Es war eisig in dem niederen, gewölbten Saal, dessen alte Mauern Feuchtigkeit durchsickern ließen. Obwohl es draußen noch hell war, dunkelte es drinnen bereits, und man hatte eine Fackel anzünden müssen. Angélique kreuzte fröstelnd die Arme und bog die Schultern nach vorn, weniger vielleicht um sich vor der Kälte zu schützen, als um ihre Brust dem stierenden Blick des Menschenfressers zu entziehen.
Dieser kam gewichtig näher und hüstelte.
»Nun, mein Herzchen, hast du wirklich Lust, dir deinen hübschen weißen Rücken schinden zu lassen?«
Da sie nichts erwiderte, fuhr er nachdrücklich fort:
»Antworte! Hast du wirklich Lust dazu?«
Begreiflicherweise konnte Angélique nicht sagen, daß sie dazu Lust verspürte. Sie zog es vor, den Kopf zu schütteln.
»Nun, wir könnten das schon deichseln«, meinte der Hauptmann in süßlichem Ton. »Es wäre schade, ein so hübsches Hühnchen zu züchtigen. Vielleicht können wir beide miteinander einig werden?«
Er fuhr ihr mit dem Finger unters Kinn, um sie zu zwingen, den Kopf zu heben, und stieß einen Pfiff der Bewunderung aus.
»Hui! Die schönen Augen! Deine Mutter muß Absinth getrunken haben, während sie dich erwartete! Komm, lach ein bißchen!«
Seine groben Finger streichelten den zarten Hals, glitten über die runde Schulter.
Sie wich zurück, ohne einen Schauer des Abscheus unterdrücken zu können, was sein Gelächter in solchem Maße erregte, daß sein Bauch zu schüttern begann. Ungerührt starrte sie ihn aus ihren grünen Augen an, und obwohl er in seiner Breitschultrigkeit der Überlegene war, schien er als erster verlegen zu werden.

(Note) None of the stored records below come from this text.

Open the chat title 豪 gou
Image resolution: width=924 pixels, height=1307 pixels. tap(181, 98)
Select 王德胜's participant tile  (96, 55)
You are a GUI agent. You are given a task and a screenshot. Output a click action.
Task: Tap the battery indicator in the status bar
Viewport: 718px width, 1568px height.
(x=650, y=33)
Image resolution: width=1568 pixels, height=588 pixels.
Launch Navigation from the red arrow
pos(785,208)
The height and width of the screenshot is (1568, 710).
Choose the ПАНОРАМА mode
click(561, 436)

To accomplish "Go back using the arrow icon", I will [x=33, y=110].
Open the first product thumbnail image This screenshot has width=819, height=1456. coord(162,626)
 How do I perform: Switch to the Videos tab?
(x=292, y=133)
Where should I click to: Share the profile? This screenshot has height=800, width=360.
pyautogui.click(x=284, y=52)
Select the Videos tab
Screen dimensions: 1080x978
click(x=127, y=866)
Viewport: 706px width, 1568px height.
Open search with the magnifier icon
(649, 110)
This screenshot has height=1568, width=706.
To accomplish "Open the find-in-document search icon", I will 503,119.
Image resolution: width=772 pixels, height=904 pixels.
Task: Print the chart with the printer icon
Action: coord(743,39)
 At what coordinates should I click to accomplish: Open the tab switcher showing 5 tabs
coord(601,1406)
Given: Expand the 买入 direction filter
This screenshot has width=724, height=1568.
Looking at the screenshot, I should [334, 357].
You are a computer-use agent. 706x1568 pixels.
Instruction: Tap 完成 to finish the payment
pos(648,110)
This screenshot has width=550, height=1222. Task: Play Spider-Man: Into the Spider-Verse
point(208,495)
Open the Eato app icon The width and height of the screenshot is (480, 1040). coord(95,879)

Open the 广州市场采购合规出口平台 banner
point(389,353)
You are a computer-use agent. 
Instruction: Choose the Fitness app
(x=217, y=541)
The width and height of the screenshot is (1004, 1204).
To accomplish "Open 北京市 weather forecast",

»Wir sind uns einig, nicht wahr?« fuhr er fort. »Du kommst mit mir in meine Wohnung. Hinterher gehst du wieder zur Herde zurück, aber die Büttel werden dich in Ruhe lassen. Du wirst nicht gestäupt . Na, bist du zufrieden, mein Häschen?«
Er brach in ein burschikoses Gelächter aus, dann zog er sie mit sicherem Arm zu sich heran. Die Nähe dieses feuchten Mundes mit dem Tabak- und Rotweinatem widerte Angélique an, und sie wand sich wie ein Aal, um sich aus seiner Umarmung zu befreien. Das Degengehänge und die Tressen an der Uniform des Hauptmanns rieben ihr die Brust wund.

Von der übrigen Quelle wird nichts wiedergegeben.